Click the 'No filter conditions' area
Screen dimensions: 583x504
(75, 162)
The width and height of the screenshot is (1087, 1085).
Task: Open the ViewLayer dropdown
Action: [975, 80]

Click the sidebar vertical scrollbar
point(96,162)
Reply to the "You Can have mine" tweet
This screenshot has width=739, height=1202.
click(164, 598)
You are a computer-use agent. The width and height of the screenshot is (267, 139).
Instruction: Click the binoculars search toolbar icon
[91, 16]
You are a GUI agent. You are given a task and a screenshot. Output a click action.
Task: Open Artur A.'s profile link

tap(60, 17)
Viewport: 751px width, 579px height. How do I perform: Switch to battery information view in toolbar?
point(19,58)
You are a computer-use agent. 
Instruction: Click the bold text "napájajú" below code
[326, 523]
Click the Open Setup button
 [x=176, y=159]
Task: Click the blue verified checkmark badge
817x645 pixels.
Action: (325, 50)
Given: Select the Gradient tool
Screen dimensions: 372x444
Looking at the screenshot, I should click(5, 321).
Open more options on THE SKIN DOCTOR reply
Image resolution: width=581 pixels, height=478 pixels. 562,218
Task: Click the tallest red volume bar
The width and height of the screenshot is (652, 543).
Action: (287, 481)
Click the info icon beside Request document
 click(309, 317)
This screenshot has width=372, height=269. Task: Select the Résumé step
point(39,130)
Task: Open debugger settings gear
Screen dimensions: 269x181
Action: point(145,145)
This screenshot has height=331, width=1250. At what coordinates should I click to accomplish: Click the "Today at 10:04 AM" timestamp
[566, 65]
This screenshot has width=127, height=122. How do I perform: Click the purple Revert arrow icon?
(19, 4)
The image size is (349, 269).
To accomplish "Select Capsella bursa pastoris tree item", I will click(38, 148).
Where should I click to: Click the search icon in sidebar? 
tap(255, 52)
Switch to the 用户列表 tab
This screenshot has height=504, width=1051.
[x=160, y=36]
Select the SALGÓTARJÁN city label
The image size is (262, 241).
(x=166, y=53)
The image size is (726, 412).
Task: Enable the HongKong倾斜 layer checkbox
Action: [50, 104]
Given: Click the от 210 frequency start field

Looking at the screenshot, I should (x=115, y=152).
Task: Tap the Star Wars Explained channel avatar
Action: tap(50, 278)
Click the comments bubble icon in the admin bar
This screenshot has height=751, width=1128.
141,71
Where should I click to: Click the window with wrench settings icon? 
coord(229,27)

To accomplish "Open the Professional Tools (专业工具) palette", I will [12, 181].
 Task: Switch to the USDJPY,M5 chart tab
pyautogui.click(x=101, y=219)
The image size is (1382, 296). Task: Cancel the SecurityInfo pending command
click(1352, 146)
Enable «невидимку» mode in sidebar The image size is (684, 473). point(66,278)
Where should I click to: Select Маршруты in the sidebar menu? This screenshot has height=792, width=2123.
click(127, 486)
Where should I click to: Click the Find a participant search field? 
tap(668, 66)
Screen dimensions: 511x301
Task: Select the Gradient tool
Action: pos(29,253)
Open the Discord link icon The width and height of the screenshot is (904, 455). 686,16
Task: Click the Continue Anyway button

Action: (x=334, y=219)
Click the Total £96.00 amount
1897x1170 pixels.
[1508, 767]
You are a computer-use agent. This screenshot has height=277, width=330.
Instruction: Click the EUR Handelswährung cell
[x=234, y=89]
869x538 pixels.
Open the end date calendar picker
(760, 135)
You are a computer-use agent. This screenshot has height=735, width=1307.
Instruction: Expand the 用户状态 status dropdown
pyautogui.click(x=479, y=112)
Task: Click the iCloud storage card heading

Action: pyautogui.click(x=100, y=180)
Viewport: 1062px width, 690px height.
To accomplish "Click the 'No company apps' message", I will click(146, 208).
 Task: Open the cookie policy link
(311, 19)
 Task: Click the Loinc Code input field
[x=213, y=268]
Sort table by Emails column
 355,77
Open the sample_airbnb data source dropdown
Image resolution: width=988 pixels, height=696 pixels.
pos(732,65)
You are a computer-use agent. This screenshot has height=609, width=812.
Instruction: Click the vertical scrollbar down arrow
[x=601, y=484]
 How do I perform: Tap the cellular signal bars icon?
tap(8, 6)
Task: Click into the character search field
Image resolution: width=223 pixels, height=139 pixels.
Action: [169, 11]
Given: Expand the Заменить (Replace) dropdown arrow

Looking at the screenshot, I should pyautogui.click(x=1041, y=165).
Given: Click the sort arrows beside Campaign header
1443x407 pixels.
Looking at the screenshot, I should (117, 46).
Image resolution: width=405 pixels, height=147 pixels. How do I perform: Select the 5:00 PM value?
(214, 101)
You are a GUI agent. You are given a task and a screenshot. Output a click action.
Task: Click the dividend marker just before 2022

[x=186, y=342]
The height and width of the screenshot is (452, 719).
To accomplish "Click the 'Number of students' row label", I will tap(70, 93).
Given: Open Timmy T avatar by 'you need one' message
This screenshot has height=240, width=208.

────────────────────

* **Set exercise**
Copy all of the entries above word for word.

* **Output of the task**
Click the 'No filter conditions' area
Screen dimensions: 583x504
(75, 162)
The width and height of the screenshot is (1087, 1085).
Task: Open the ViewLayer dropdown
Action: [975, 80]

Click the sidebar vertical scrollbar
point(96,162)
Reply to the "You Can have mine" tweet
This screenshot has width=739, height=1202.
click(164, 598)
You are a computer-use agent. The width and height of the screenshot is (267, 139).
Instruction: Click the binoculars search toolbar icon
[91, 16]
You are a GUI agent. You are given a task and a screenshot. Output a click action.
Task: Open Artur A.'s profile link

tap(60, 17)
Viewport: 751px width, 579px height. How do I perform: Switch to battery information view in toolbar?
point(19,58)
You are a computer-use agent. 
Instruction: Click the bold text "napájajú" below code
[326, 523]
Click the Open Setup button
 [x=176, y=159]
Task: Click the blue verified checkmark badge
817x645 pixels.
Action: (325, 50)
Given: Select the Gradient tool
Screen dimensions: 372x444
Looking at the screenshot, I should click(5, 321).
Open more options on THE SKIN DOCTOR reply
Image resolution: width=581 pixels, height=478 pixels. 562,218
Task: Click the tallest red volume bar
The width and height of the screenshot is (652, 543).
Action: (287, 481)
Click the info icon beside Request document
 click(309, 317)
This screenshot has width=372, height=269. Task: Select the Résumé step
point(39,130)
Task: Open debugger settings gear
Screen dimensions: 269x181
Action: point(145,145)
This screenshot has height=331, width=1250. At what coordinates should I click to accomplish: Click the "Today at 10:04 AM" timestamp
[566, 65]
This screenshot has width=127, height=122. How do I perform: Click the purple Revert arrow icon?
(19, 4)
The image size is (349, 269).
To accomplish "Select Capsella bursa pastoris tree item", I will click(38, 148).
Where should I click to: Click the search icon in sidebar? 
tap(255, 52)
Switch to the 用户列表 tab
This screenshot has height=504, width=1051.
[x=160, y=36]
Select the SALGÓTARJÁN city label
The image size is (262, 241).
(x=166, y=53)
The image size is (726, 412).
Task: Enable the HongKong倾斜 layer checkbox
Action: [50, 104]
Given: Click the от 210 frequency start field

Looking at the screenshot, I should (x=115, y=152).
Task: Tap the Star Wars Explained channel avatar
Action: tap(50, 278)
Click the comments bubble icon in the admin bar
This screenshot has height=751, width=1128.
141,71
Where should I click to: Click the window with wrench settings icon? 
coord(229,27)

To accomplish "Open the Professional Tools (专业工具) palette", I will [12, 181].
 Task: Switch to the USDJPY,M5 chart tab
pyautogui.click(x=101, y=219)
The image size is (1382, 296). Task: Cancel the SecurityInfo pending command
click(1352, 146)
Enable «невидимку» mode in sidebar The image size is (684, 473). point(66,278)
Where should I click to: Select Маршруты in the sidebar menu? This screenshot has height=792, width=2123.
click(127, 486)
Where should I click to: Click the Find a participant search field? 
tap(668, 66)
Screen dimensions: 511x301
Task: Select the Gradient tool
Action: pos(29,253)
Open the Discord link icon The width and height of the screenshot is (904, 455). 686,16
Task: Click the Continue Anyway button

Action: (x=334, y=219)
Click the Total £96.00 amount
1897x1170 pixels.
[1508, 767]
You are a computer-use agent. This screenshot has height=277, width=330.
Instruction: Click the EUR Handelswährung cell
[x=234, y=89]
869x538 pixels.
Open the end date calendar picker
(760, 135)
You are a computer-use agent. This screenshot has height=735, width=1307.
Instruction: Expand the 用户状态 status dropdown
pyautogui.click(x=479, y=112)
Task: Click the iCloud storage card heading

Action: pyautogui.click(x=100, y=180)
Viewport: 1062px width, 690px height.
To accomplish "Click the 'No company apps' message", I will click(146, 208).
 Task: Open the cookie policy link
(311, 19)
 Task: Click the Loinc Code input field
[x=213, y=268]
Sort table by Emails column
 355,77
Open the sample_airbnb data source dropdown
Image resolution: width=988 pixels, height=696 pixels.
pos(732,65)
You are a computer-use agent. This screenshot has height=609, width=812.
Instruction: Click the vertical scrollbar down arrow
[x=601, y=484]
 How do I perform: Tap the cellular signal bars icon?
tap(8, 6)
Task: Click into the character search field
Image resolution: width=223 pixels, height=139 pixels.
Action: [169, 11]
Given: Expand the Заменить (Replace) dropdown arrow

Looking at the screenshot, I should pyautogui.click(x=1041, y=165).
Given: Click the sort arrows beside Campaign header
1443x407 pixels.
Looking at the screenshot, I should (117, 46).
Image resolution: width=405 pixels, height=147 pixels. How do I perform: Select the 5:00 PM value?
(214, 101)
You are a GUI agent. You are given a task and a screenshot. Output a click action.
Task: Click the dividend marker just before 2022

[x=186, y=342]
The height and width of the screenshot is (452, 719).
To accomplish "Click the 'Number of students' row label", I will tap(70, 93).
Given: Open Timmy T avatar by 'you need one' message
This screenshot has height=240, width=208.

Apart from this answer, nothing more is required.